Buell v. Chapin

99 Mass. 594
CourtMassachusetts Supreme Judicial Court
DecidedSeptember 15, 1868
StatusPublished
Cited by15 cases

This text of 99 Mass. 594 (Buell v. Chapin) is published on Counsel Stack Legal Research, covering Massachusetts Supreme Judicial Court primary law. Counsel Stack provides free access to over 12 million legal documents including statutes, case law, regulations, and constitutions.

Bluebook
Buell v. Chapin, 99 Mass. 594 (Mass. 1868).

Opinion

Gray, J.

The court is unanimously of opinion that the defendant is entitled to a new trial. In regard to the transmission of money by mail, there is a distinction between the relation of creditor and debtor and that of principal and agent. A debtor is bound to pay his creditor in person or his authorized agent, and does not fulfil his obligation by making all reasonable efforts to transmit to the creditor the amount of the debt; and therefore depositing in the post-office a letter containing the money and addressed to the creditor does not discharge the debt, unless, by the creditor’s express direction or assent, the usual course of dealing between the parties, or other facts from which such direction or assent may be inferred, the creditor has authorized the money to be thus delivered to him. Gurney v. Howe, 9 Gray, 404. Crane v. Pratt, 12 Gray, 348. But an agent employed to collect a debt and remit the proceeds is bound only to use ordinary and reasonable skill and diligence, either in collecting the amount or in sending it to his principal, except so far as his discretion is limited by positive instructions. Kingston v. Kincaid, 1 Wash. C. C. 457. Mechanics’ Bank v. Merchants’ Bank, 6 Met. 26, 27. If indeed the principal directs his agent to send the money in a certain way or by a particular channel, transmitting it in a different mode is evidence of negligence. But there was no such direction in this case. The only letter from the plaintiff to the defendant used the same word, forward,” in instructing him what to do with the money collected, as in mentioning the transmission to him of the evidence of the claim, which had in fact been made through the mail; and warranted the defendant in believing that he was authorized to transmit the money in the same manner.
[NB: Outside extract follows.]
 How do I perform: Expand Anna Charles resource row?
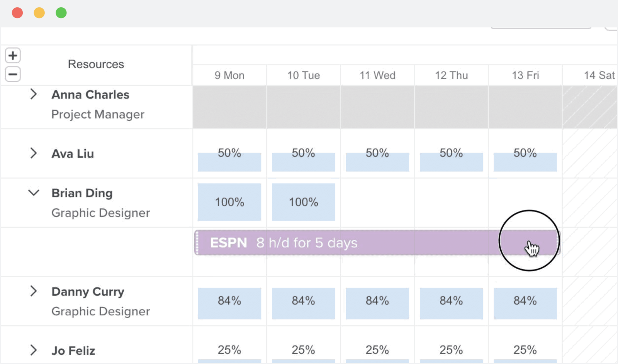pyautogui.click(x=34, y=95)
Morgan v. Richardson, 13 Allen, 410. There is no rule of law that the post-office established by the government for the purpose of carrying letters is a less safe or appropriate misons of forwarding money than a private carrier or hanker. Whether it is so in any particular case is a question [597]*597of fact, depending upon the amount to be sent, the proportion ate expense of different modes of transmission, the time and distance intervening, the prevailing usage in similar cases, and other circumstances surrounding the transaction, all which are proper for the consideration of the jury.

Exceptions sustained.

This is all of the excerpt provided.